Читаем Генрих фон Офтердинген полностью

Но у каждой аналогии два полюса, и потому аналогии двойственны. С другой стороны, симпатия знака и означаемого может распространяться и на золото, которому тоже не отказано в своем символе. В то же время Голубой Цветок может выступить как идеал (у каждого предмета есть идеал; умение уловить этот идеал и составляет суть романтического творчества). Но идеалы уравниваются, и Голубой Цветок может выступить как всеединство, если увидеть в нем, отождествить с ним самого себя, что и есть философский камень, превращающий всё в чистое золото всеединства. Тогда Золото оказывается символом (жизнеутверждающая функция Золота в сказке, где Золото в союзе с Цветоводом участвует в пробуждении Фрейи), а голубизной маскируется идеал, разрушительный вне символа.
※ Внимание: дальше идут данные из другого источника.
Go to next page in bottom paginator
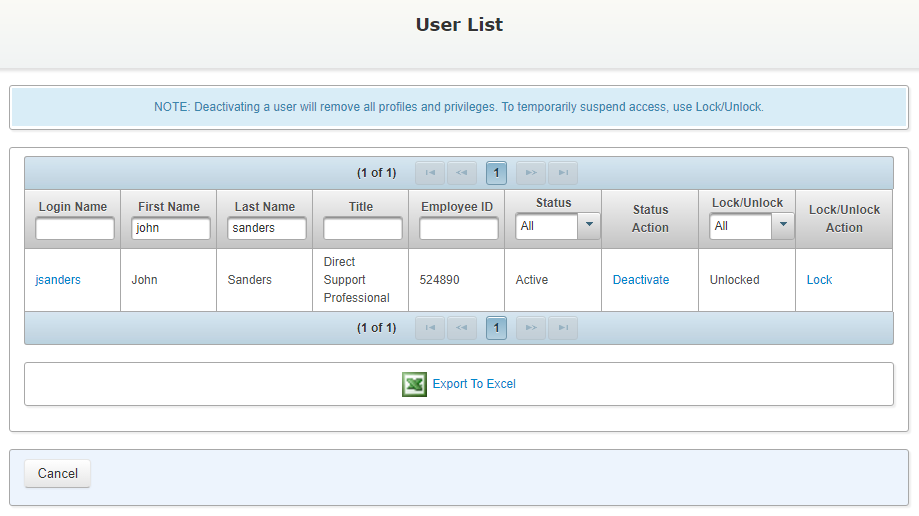Screen dimensions: 919x516 coord(531,328)
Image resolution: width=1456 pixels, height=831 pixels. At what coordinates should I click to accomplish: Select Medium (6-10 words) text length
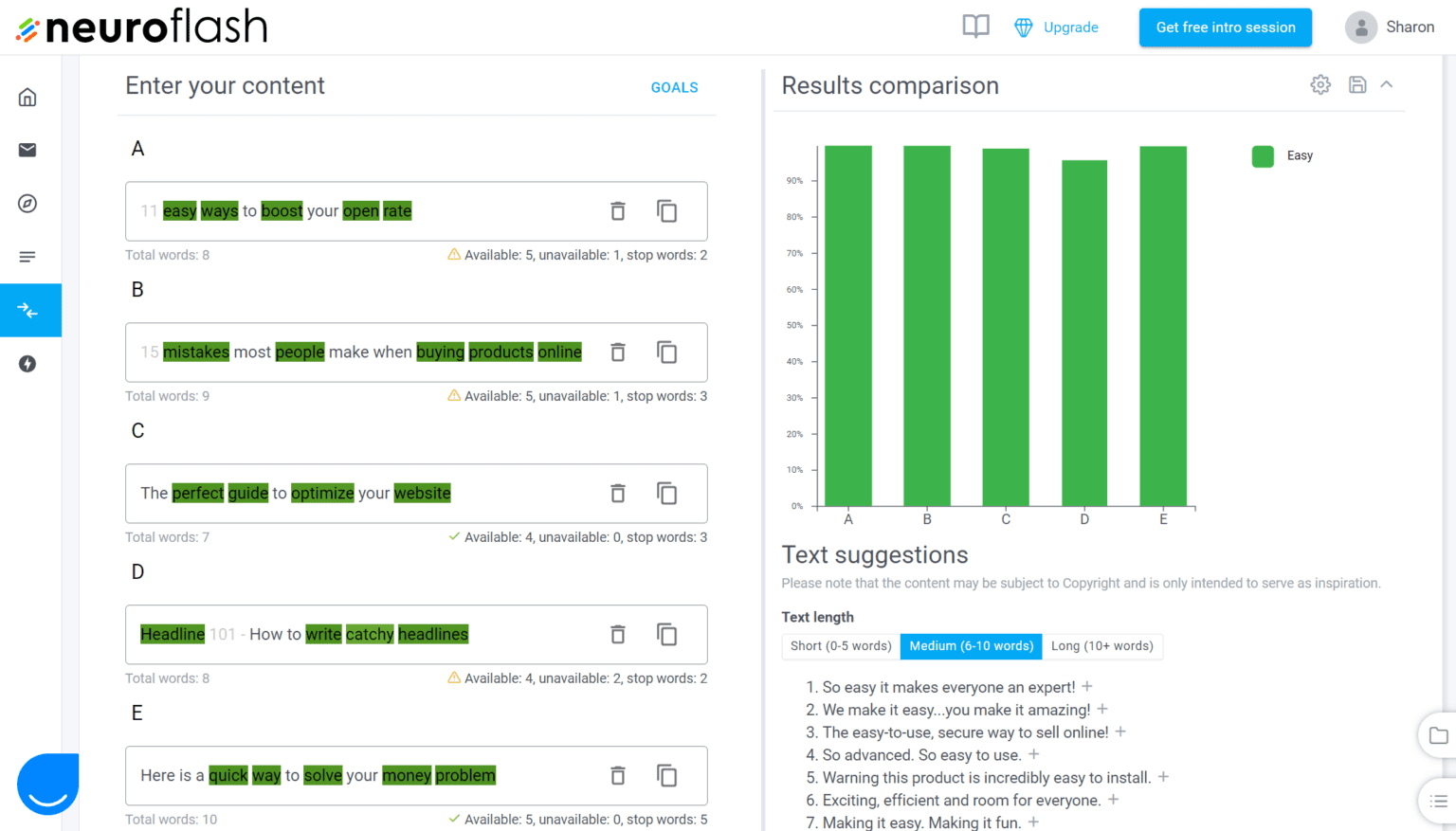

Все предметы и образы романа вовлечены в эту игру. Автору, героям и читателю приходится то и дело разгадывать, что перед ними: идеал или символ. Отсюда подспудное напряжение романа при всей мелодической гармонии его стиля, над которым преобладает Несказанное. Так, согласно наброскам, Генрих срывает во второй части Голубой Цветок, низведя его на уровень предмета (символ открывается лишь любовному единению). Тем самым Генрих опредмечивается сам, теряет собственную неповторимость в многообразии и начинает совпадать в идеальном всеединстве с любым предметом, с камнем, с поющим деревом, с золотым овном (совпадения начинаются с голубизны, но все равно приводят к золоту идеального всеединства). Генрих даже не превращается в разные предметы, а только отождествляется с самим собой, тождественным всеединству, где все предметы мнимы, так как идеалы уравниваются. Такова западня магического идеализма, куда приводит жертвоприношение, совершенное Генрихом.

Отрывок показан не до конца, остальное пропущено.